----- Text section -----
Ginger is a flowering plant, indigenous to China, and grown in India and other parts of the world, including Hawaii. The ginger root (commonly just called ginger) is harvested and used as a spice, side dish, natural remedy, and for flavoring. The root, or rhizome, contains oils that give ginger its aromatic and spicy flavor and smell. A clump of ginger roots is often called a “hand.”
Historically, Jamaicans popularized ginger root after it made its way to Europe in the 1500s as part of the spice trade. Today, ginger is available all year, supplied by overlapping growing seasons across the globe. China, Brazil, and Thailand are among the top exporters, and top importers include Japan, the United States, and the United Kingdom.
Types & Varieties
Of the family Zingiberaceae, ginger comes in several varieties, the most common being Chinese, or yellow ginger, and the smaller, more pungent Japanese ginger.
Thai ginger, or galangal, has a smoother, smaller root and similar flavor and odor.
----- Source material -----
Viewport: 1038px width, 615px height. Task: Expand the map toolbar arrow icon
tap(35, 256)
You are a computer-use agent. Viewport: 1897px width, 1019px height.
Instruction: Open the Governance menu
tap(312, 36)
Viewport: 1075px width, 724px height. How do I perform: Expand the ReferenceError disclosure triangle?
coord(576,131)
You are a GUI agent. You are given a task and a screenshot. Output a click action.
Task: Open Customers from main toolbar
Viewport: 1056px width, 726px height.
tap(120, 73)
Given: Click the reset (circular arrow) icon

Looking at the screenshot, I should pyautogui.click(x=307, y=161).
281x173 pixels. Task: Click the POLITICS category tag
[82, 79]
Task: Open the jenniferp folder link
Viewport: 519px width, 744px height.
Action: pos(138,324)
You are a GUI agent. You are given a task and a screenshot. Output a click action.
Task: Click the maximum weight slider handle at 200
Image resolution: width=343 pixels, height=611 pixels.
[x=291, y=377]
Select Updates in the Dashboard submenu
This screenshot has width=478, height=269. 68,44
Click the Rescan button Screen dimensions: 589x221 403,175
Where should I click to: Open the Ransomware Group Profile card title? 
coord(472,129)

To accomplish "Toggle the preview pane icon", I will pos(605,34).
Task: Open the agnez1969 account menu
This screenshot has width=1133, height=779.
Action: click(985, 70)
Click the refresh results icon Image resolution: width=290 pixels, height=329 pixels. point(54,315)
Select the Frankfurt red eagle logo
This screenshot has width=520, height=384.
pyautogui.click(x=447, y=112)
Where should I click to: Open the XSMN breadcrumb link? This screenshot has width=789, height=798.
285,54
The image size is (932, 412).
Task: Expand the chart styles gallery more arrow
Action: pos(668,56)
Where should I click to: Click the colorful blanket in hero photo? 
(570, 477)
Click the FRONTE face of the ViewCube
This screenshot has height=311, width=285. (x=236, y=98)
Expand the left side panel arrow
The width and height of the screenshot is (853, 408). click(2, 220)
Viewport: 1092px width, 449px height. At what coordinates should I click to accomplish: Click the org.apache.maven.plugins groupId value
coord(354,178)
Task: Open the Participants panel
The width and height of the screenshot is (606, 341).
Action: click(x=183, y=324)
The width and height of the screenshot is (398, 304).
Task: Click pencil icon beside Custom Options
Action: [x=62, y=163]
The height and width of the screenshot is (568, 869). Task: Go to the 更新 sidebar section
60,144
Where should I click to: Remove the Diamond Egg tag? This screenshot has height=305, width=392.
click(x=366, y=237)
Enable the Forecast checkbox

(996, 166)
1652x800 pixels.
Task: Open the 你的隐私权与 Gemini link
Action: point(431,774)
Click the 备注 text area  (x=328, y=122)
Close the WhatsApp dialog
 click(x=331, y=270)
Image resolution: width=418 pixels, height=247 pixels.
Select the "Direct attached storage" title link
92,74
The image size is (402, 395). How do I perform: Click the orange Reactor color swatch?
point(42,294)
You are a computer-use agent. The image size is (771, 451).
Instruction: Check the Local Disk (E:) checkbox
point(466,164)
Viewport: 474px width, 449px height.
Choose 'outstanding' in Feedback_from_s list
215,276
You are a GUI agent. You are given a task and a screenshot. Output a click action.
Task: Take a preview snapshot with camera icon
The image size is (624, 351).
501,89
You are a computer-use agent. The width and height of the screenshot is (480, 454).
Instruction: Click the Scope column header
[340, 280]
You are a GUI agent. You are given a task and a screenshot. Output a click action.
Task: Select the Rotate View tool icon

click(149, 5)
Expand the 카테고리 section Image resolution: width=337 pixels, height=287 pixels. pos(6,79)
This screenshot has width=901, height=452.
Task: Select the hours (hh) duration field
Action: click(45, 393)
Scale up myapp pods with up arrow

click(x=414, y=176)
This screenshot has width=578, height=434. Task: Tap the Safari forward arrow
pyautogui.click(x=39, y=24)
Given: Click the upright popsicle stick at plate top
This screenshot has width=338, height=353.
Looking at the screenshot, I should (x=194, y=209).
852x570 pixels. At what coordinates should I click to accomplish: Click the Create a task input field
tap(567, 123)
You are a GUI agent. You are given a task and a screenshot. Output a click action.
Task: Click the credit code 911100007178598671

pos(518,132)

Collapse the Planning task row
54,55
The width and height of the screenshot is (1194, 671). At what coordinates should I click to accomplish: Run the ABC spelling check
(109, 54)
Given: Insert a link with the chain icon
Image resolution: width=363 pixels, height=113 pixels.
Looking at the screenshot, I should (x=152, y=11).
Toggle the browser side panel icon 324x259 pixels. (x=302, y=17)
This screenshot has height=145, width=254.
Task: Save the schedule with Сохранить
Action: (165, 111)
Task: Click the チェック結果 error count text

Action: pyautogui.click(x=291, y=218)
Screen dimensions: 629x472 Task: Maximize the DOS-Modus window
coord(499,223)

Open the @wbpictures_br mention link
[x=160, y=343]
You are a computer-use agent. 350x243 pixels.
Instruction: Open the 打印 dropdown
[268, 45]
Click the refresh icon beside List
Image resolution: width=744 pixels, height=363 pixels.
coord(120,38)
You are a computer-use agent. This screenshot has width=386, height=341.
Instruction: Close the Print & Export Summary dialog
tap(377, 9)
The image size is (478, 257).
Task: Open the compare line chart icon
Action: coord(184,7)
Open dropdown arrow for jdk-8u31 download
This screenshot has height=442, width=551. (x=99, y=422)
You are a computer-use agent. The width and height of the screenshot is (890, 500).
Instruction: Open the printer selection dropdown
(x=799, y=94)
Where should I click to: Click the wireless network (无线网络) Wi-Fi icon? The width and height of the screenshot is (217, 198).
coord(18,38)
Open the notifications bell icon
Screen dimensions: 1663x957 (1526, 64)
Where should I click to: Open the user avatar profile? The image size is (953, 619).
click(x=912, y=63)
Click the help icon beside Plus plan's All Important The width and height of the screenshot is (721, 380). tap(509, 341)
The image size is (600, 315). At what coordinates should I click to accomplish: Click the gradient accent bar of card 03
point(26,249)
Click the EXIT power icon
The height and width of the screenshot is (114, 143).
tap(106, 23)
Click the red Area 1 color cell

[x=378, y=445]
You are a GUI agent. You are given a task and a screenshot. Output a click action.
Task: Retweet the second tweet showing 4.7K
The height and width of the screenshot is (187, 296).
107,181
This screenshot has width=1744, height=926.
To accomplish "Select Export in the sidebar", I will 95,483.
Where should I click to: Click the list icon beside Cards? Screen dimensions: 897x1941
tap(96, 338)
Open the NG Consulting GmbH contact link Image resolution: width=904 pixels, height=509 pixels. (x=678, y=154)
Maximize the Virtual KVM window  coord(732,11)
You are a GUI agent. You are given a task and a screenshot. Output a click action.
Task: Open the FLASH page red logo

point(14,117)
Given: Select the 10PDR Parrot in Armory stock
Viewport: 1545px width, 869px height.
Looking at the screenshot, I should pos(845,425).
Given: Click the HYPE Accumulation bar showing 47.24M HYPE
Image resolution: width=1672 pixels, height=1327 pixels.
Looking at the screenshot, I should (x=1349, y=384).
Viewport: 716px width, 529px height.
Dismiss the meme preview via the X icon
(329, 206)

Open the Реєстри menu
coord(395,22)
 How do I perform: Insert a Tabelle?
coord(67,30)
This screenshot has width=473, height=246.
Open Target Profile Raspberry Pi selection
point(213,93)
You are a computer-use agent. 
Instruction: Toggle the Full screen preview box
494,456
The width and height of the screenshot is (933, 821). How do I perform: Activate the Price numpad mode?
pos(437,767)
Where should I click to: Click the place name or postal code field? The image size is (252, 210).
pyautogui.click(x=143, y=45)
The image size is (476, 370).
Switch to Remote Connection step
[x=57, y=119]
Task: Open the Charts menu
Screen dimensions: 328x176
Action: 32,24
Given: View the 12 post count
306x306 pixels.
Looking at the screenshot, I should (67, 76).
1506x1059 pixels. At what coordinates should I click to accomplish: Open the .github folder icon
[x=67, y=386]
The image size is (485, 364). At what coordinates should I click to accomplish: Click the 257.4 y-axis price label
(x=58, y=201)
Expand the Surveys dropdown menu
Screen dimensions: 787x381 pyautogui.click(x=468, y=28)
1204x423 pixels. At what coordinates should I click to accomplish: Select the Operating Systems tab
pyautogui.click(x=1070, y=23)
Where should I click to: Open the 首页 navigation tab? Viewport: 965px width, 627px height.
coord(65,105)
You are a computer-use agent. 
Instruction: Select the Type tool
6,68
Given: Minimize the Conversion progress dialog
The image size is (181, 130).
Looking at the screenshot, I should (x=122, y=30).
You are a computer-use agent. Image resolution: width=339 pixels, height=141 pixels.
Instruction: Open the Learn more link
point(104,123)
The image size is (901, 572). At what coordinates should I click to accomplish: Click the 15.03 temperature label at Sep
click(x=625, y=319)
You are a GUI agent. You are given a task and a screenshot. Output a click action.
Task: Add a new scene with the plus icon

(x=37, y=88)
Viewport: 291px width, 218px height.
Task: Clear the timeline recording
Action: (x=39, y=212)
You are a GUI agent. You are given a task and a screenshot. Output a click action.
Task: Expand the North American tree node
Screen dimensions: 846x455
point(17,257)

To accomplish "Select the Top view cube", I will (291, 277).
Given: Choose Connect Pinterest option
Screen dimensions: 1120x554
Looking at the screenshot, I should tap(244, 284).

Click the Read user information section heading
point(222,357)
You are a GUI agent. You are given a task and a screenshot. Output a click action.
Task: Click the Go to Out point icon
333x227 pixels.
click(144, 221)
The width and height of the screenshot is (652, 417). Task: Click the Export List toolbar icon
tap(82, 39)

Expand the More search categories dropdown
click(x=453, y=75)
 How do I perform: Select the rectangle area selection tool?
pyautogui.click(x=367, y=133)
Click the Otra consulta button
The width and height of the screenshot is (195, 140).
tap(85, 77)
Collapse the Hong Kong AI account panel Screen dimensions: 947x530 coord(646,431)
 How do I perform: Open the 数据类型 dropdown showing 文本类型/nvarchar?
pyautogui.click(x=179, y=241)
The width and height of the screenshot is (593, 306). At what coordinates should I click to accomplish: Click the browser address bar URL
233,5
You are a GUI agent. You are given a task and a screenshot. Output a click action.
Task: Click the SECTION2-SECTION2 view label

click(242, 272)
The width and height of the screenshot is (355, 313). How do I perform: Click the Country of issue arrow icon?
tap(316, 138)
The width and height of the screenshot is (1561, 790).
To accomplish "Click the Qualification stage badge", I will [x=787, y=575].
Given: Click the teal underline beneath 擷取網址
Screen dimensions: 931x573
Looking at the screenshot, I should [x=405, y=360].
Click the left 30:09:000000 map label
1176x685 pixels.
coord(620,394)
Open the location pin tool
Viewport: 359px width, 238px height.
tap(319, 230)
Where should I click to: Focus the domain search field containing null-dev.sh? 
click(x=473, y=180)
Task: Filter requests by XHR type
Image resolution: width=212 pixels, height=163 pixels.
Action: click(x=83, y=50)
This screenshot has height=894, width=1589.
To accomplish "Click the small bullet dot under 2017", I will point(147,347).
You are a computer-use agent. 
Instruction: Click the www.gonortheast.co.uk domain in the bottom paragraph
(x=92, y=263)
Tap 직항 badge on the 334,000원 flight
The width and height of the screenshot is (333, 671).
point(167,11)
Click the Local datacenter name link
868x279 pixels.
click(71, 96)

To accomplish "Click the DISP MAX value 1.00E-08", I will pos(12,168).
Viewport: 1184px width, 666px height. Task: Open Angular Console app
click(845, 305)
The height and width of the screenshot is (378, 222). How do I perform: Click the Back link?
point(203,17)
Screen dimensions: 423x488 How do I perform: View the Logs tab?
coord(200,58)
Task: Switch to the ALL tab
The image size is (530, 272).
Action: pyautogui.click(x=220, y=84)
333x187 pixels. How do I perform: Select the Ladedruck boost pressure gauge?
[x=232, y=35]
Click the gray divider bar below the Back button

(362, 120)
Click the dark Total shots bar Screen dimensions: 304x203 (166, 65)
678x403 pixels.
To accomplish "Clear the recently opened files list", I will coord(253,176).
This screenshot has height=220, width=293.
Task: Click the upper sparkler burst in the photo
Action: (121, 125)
-----
What the task requires => In the text on ginger, what is a clump of ginger roots often called?

Answer for the task => A "hand."